NY's neighborhoods Uptown


Harlem has been renowned since 1920 as one of the main residential, cultural and business centers of the African American community, today making up 75% of its population. Limited by 110th Street on the south, the Hudson River on the west, and 155th Street near the Bronx limit.

One of the main attractions today are the Gospel masses which are celebrated on Sunday mornings. Tourists can visit them and be seated in the upper part, since they do not participate in the celebrations. Important to note is that church attire is formal and that one must wait until the end of the ceremony to leave.

The Apollo Theater is also a main attraction, being the birthplace of the best Gospel, Jazz and Soul music of NYC. The main street in Harlem is Lennox Avenue, very commercial, far from what is depicted in many films, it is safe to walk the streets and eat there. In West Harlem one can find Columbia University, one of the most famous in NYC. The Cathedral of Saint John the Divine is famous for being the largest neo-gothic construction in the world.

Upper West Side

Residential and quiet with well-off youths, liberal and more Bohemian than the Upper East Side, it extends from 59th Street to 110th Street and from the Park to the Hudson River. Some of the places of interest include the Dakota Building where John Lennon was shot, the Lincoln Center where there is always music playing, dance, theater, and the American Museum of Natural History.

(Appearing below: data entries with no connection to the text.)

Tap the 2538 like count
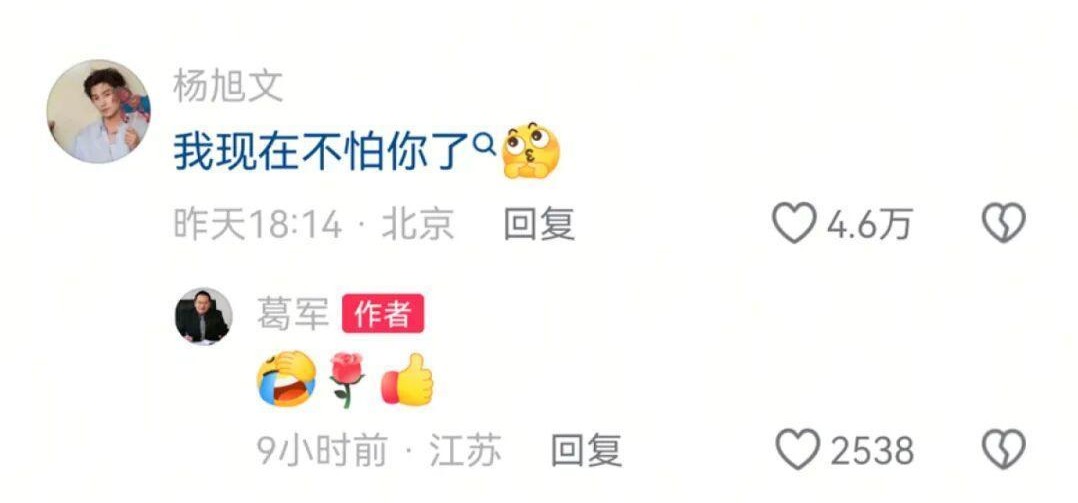 [872, 451]
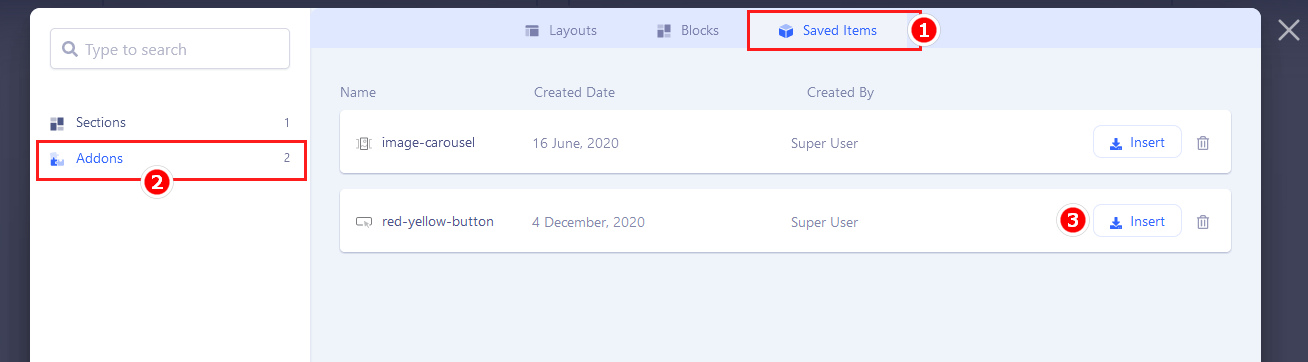Delete the image-carousel saved addon
This screenshot has height=362, width=1308.
(x=1203, y=143)
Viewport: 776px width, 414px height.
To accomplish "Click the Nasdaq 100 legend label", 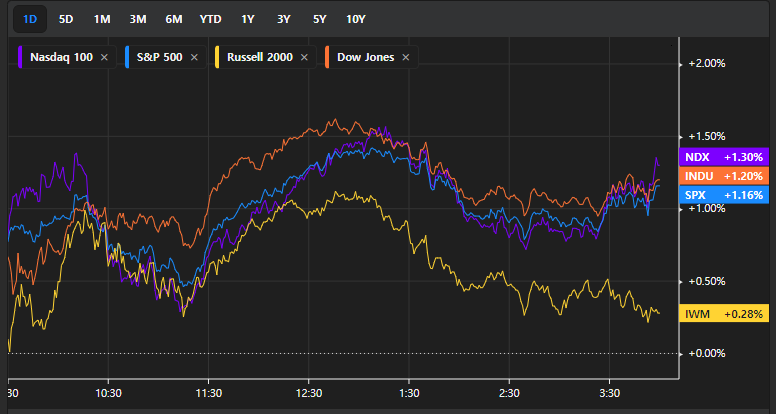I will [58, 57].
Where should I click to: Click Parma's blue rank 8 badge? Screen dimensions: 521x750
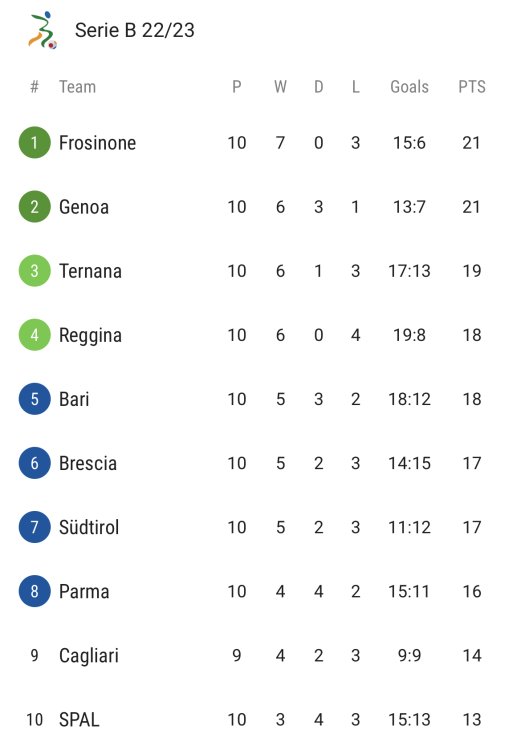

There are many options for dining on Columbus Avenue o on Amsterdam.

Upper East Side

One of the most prestigious neighborhoods in NY. It’s said that NY’s wealthiest live there going only by rent and property values. Many embassies and some of the best hotels in New York are located there. The Metropolitan Museum (MET), the Guggenheim and the Whitney are all there, from 59th Street onwards in what is known as Museum Mile.

Nicely decorated, with clean streets and lavish gardens.